Artificial Intelligence (AI) is undergoing rapid development, creating opportunities and challenges for society. Consequently, its regulation is also being discussed worldwide, with different approaches, degrees of regulatory strength, scales, and interested actors.

Following this line, Brazil is also discussing different forms and proposals for regulating technology within its territory. In April 2021, the National Artificial Intelligence Strategy (EBIA) was published by the Ministry of Science, Technology, and Innovations (MCTI). However, it was criticized for its generic approach and lack of planning, as it did not indicate the responsible actors for governance, did not delve into the analysis of applicable methods for critical issues (such as transparency and explainability), and did not critically reflect on the use of AI in high risk contexts like public security.

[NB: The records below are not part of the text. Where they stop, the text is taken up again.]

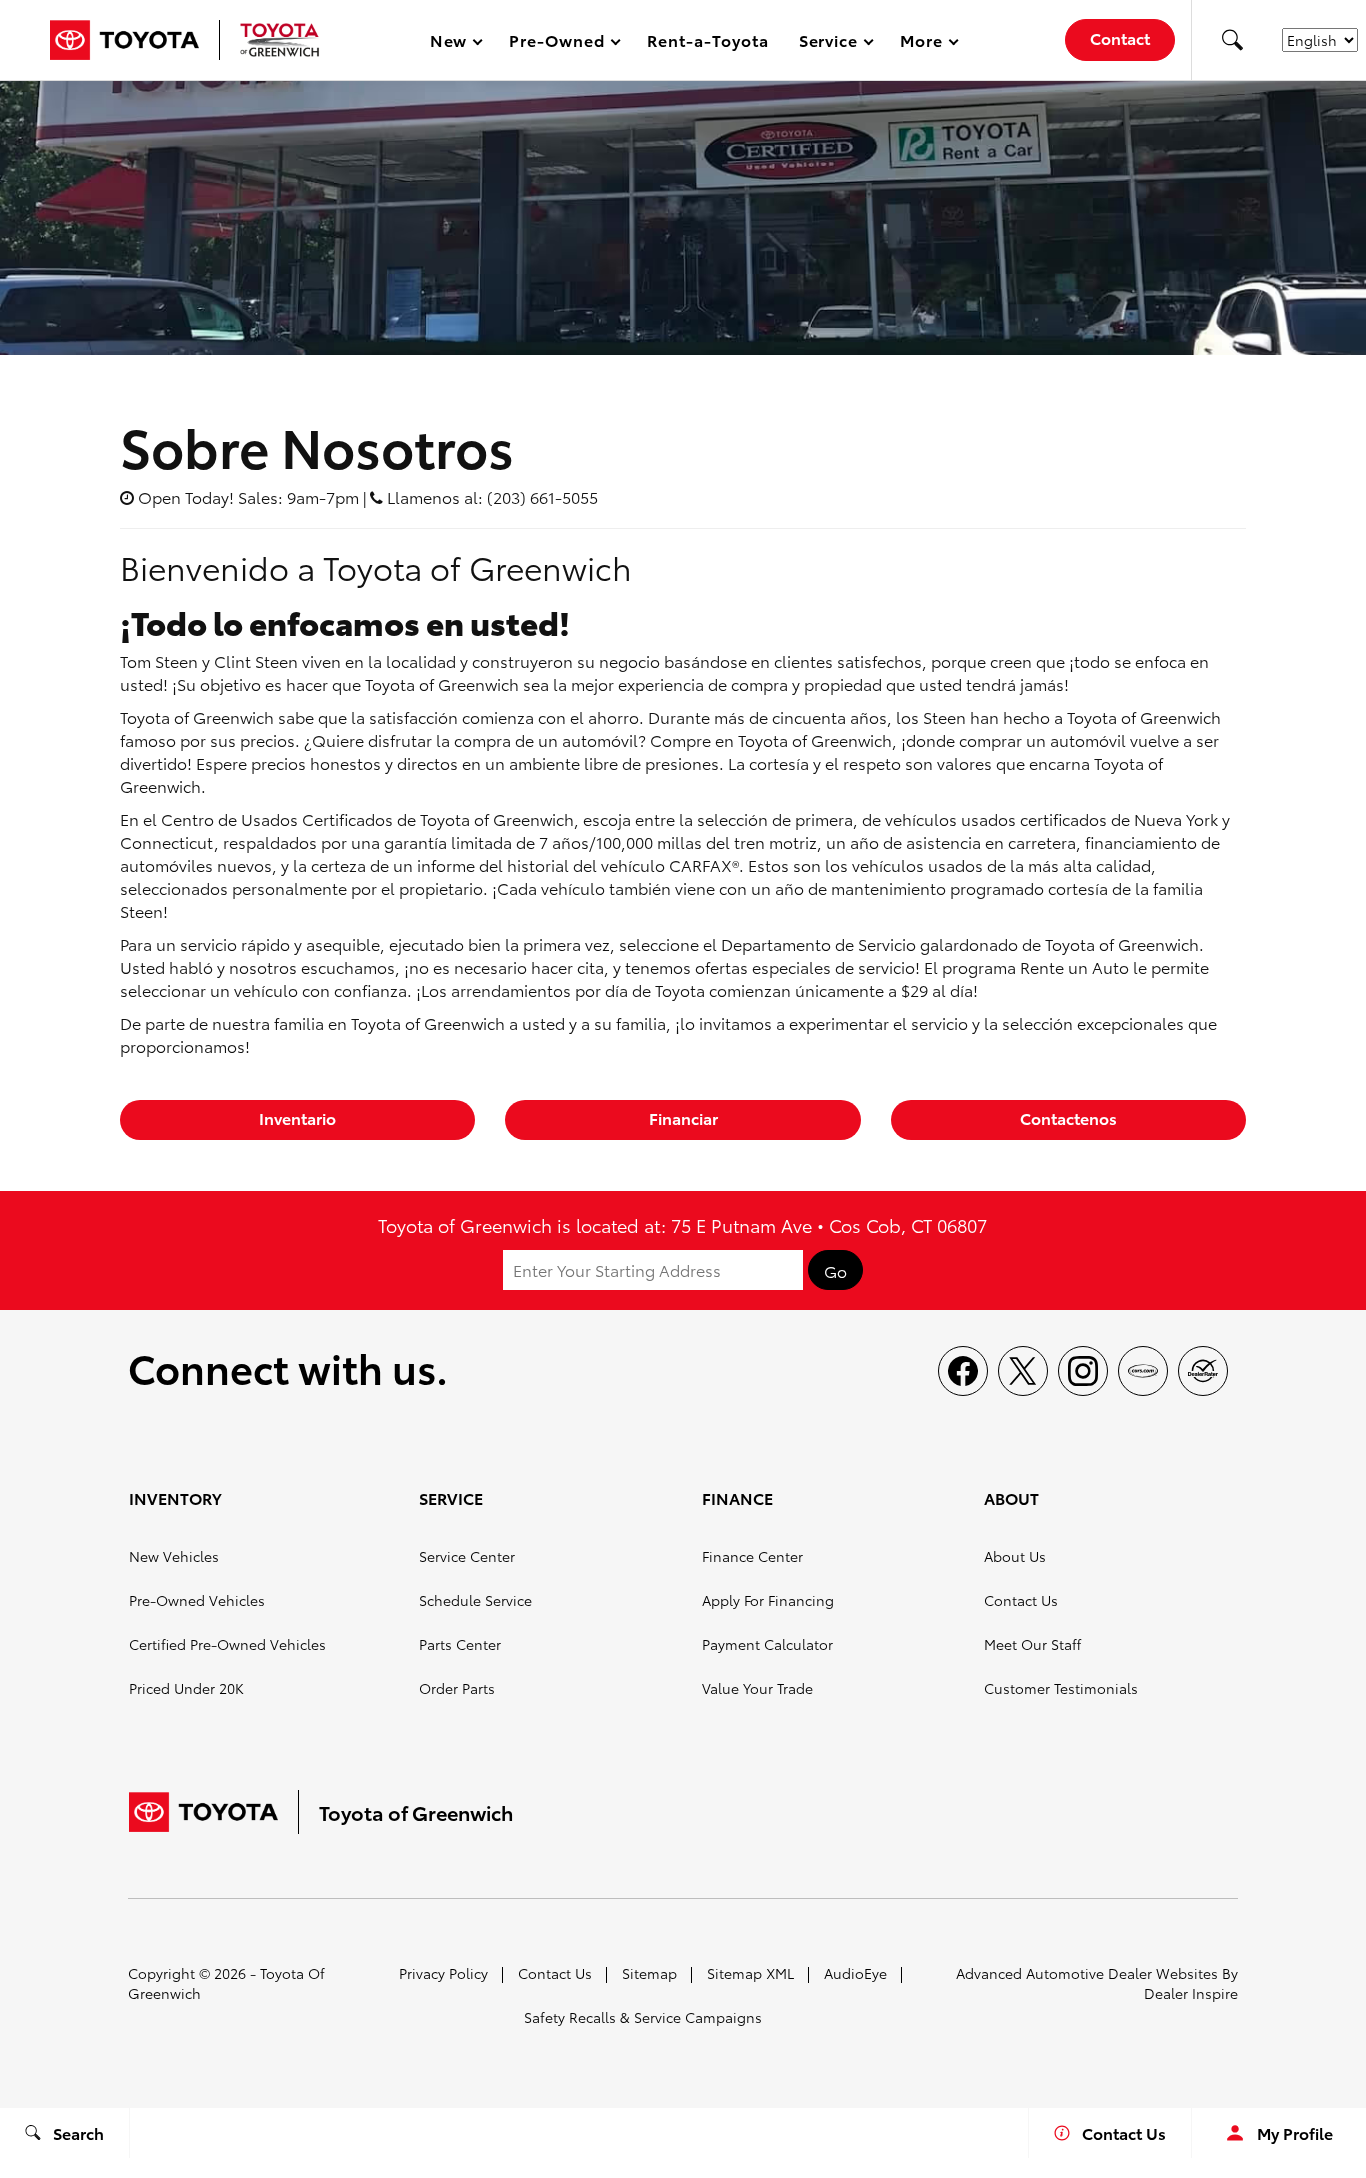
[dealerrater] (1203, 1371)
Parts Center (460, 1644)
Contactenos (1068, 1117)
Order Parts (457, 1688)
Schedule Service (475, 1600)
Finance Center (752, 1556)
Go (835, 1270)
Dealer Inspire (1191, 1993)
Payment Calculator (767, 1644)
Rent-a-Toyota (707, 39)
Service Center (467, 1556)
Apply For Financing (768, 1600)
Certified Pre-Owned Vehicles (227, 1644)
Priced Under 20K (186, 1688)
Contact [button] (1120, 37)
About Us (1015, 1556)
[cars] (1143, 1371)
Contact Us (1021, 1600)
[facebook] (963, 1371)
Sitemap (649, 1973)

Alongside EBIA, there are several bills addressing AI regulation in the Brazilian National Congress. One notable example is PL 2338/2023, whose text resulted from months of work by the Commission of Jurists responsible for providing input for the elaboration of a substitute bill on artificial intelligence in Brazil (CJSUBIA), filed by Senator Rodrigo Pacheco in May 2023.

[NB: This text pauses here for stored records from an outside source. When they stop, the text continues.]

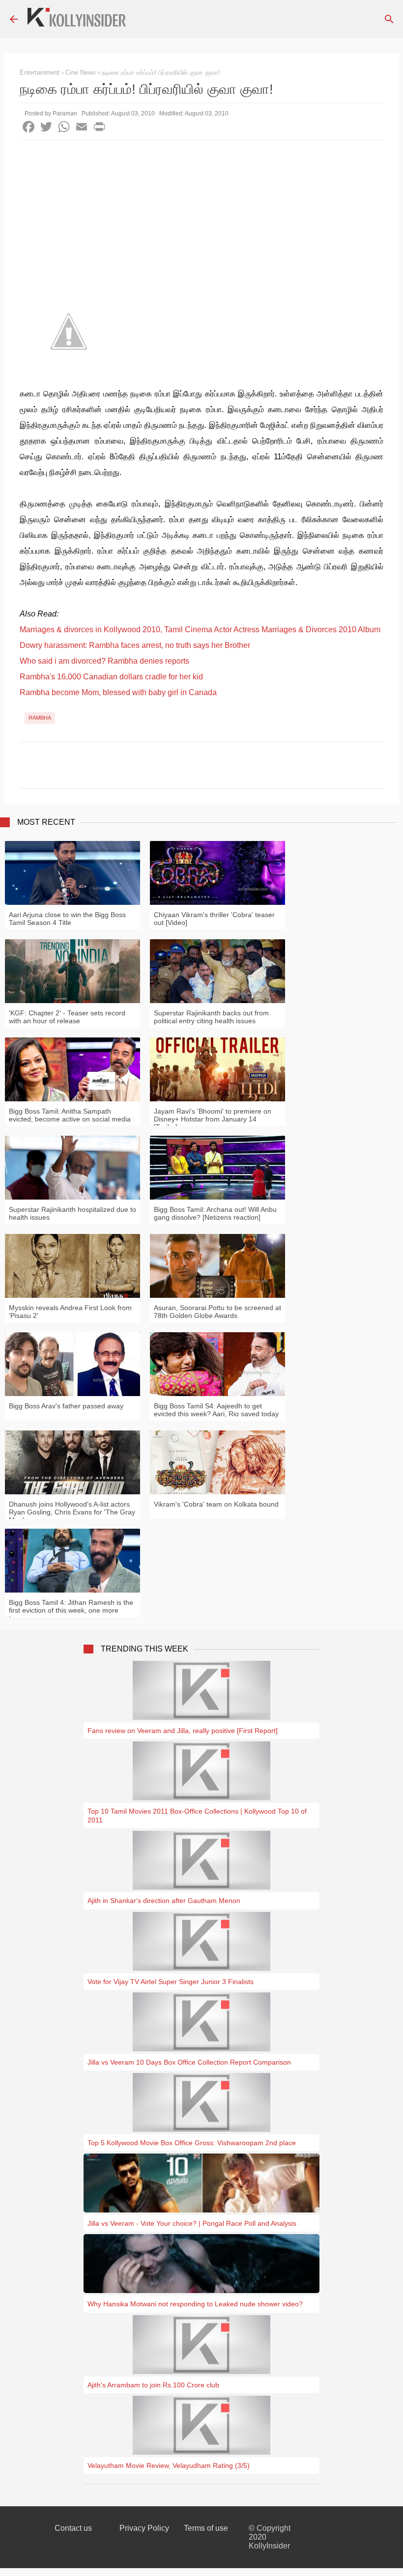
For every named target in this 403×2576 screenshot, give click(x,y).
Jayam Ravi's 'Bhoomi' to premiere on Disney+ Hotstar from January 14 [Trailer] (212, 1119)
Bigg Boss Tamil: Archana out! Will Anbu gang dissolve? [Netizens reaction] (215, 1213)
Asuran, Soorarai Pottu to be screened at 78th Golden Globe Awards (217, 1311)
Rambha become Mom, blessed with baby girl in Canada (118, 692)
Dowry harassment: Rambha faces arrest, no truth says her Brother (135, 645)
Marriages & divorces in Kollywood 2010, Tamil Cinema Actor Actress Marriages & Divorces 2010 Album (200, 629)
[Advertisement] (201, 213)
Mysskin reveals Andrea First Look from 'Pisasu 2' (70, 1311)
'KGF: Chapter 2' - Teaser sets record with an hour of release (67, 1017)
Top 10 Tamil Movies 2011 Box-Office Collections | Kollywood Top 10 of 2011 (197, 1815)
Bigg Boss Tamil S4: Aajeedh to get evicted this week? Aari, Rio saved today (216, 1410)
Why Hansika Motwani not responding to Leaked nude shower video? (195, 2304)
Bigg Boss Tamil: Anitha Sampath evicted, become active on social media (70, 1115)
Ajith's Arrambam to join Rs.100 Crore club (153, 2385)
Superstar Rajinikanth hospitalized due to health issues (72, 1213)
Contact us (73, 2528)
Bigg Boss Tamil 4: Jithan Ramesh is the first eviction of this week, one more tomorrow (71, 1610)
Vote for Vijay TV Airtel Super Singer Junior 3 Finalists (170, 1982)
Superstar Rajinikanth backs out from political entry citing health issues (211, 1017)
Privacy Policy (144, 2528)
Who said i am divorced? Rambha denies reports (104, 661)
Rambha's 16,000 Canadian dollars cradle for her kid (111, 676)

Given this scenario, the project aims to advance research and advocacy related to AI regulation in Brazil, with the objective of informing and assisting the Brazilian legislative process and public awareness concerning this technology, in favor of responsible innovation that protects human rights.

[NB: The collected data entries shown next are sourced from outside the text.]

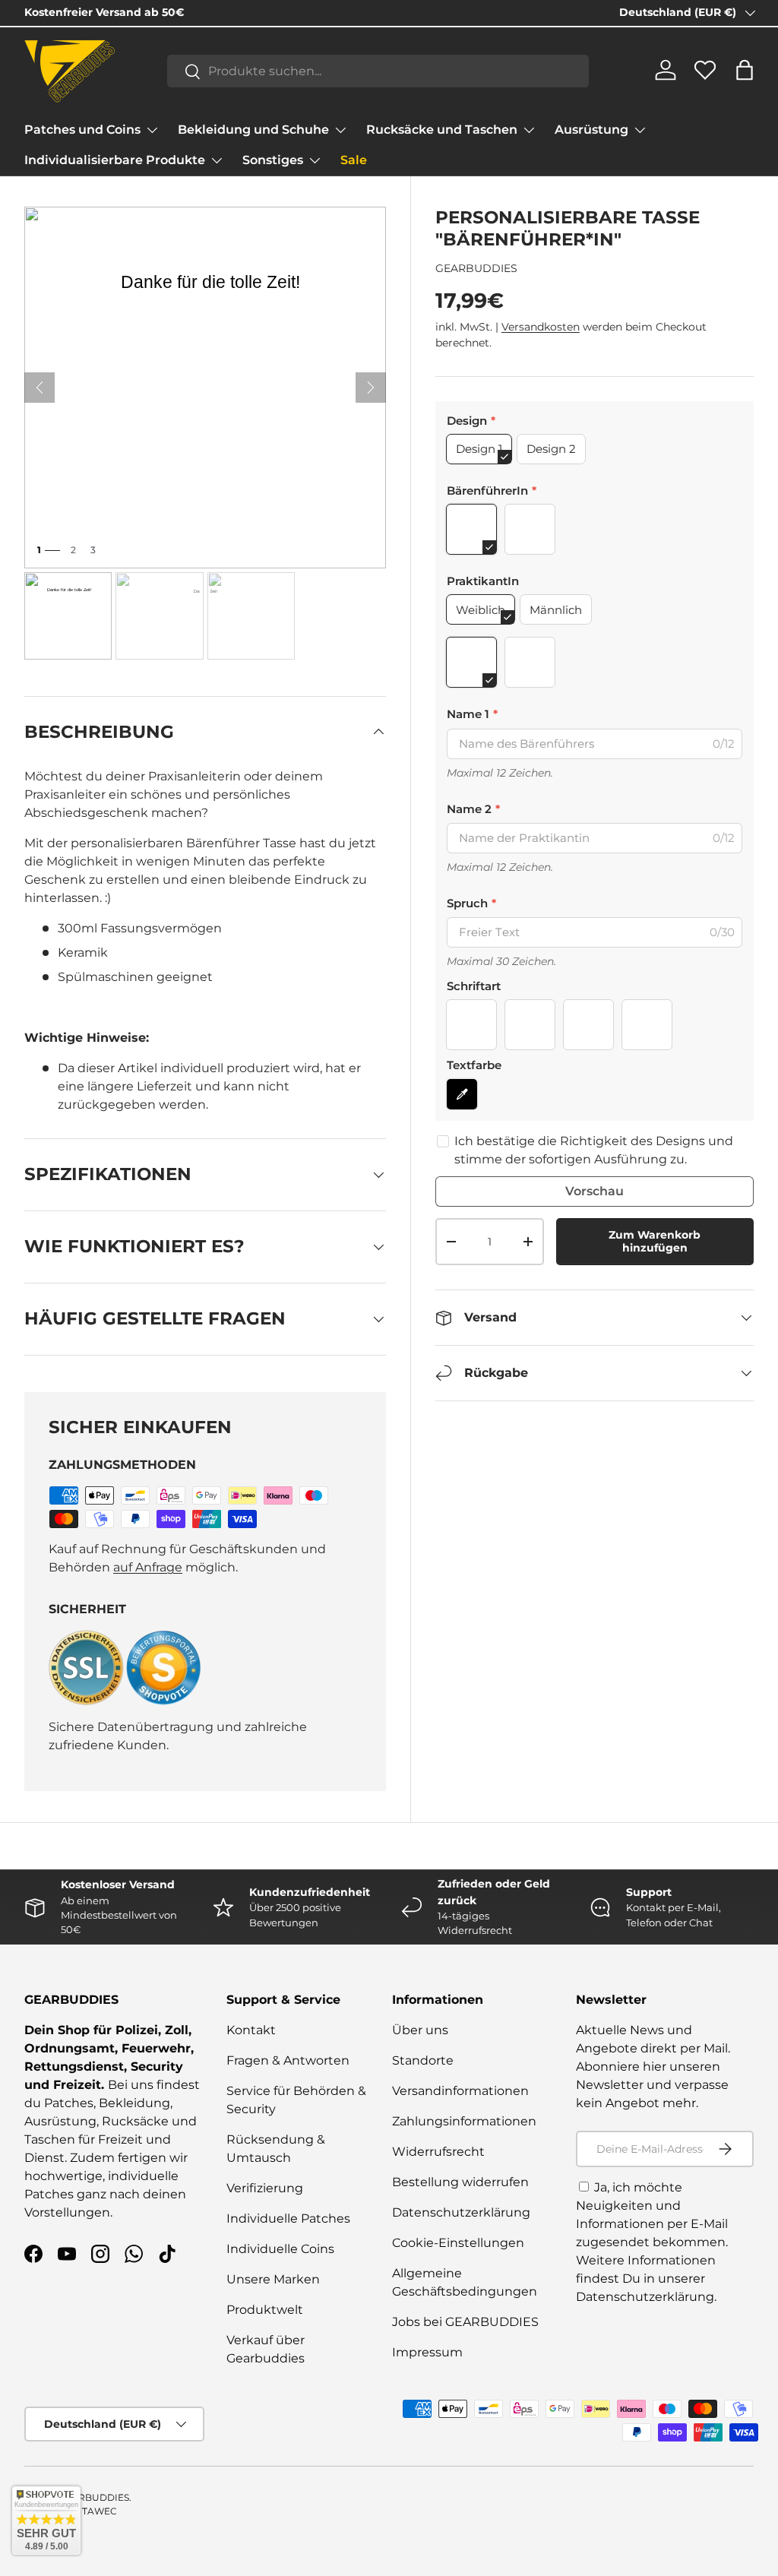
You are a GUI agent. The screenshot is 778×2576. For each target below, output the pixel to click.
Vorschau (594, 1191)
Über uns (420, 2030)
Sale (353, 160)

Our argument is that the Brazilian regulatory proposal, focusing on PL 2338 of 2023, should both differentiate itself and align with international experiences by:

  1. not being a mere legal transplant of the ongoing international and European regulation discussions, although influenced by them; and,
  2. directly converging with other proposals worldwide, such as those from Canada, the European Union, the OECD, and UNESCO.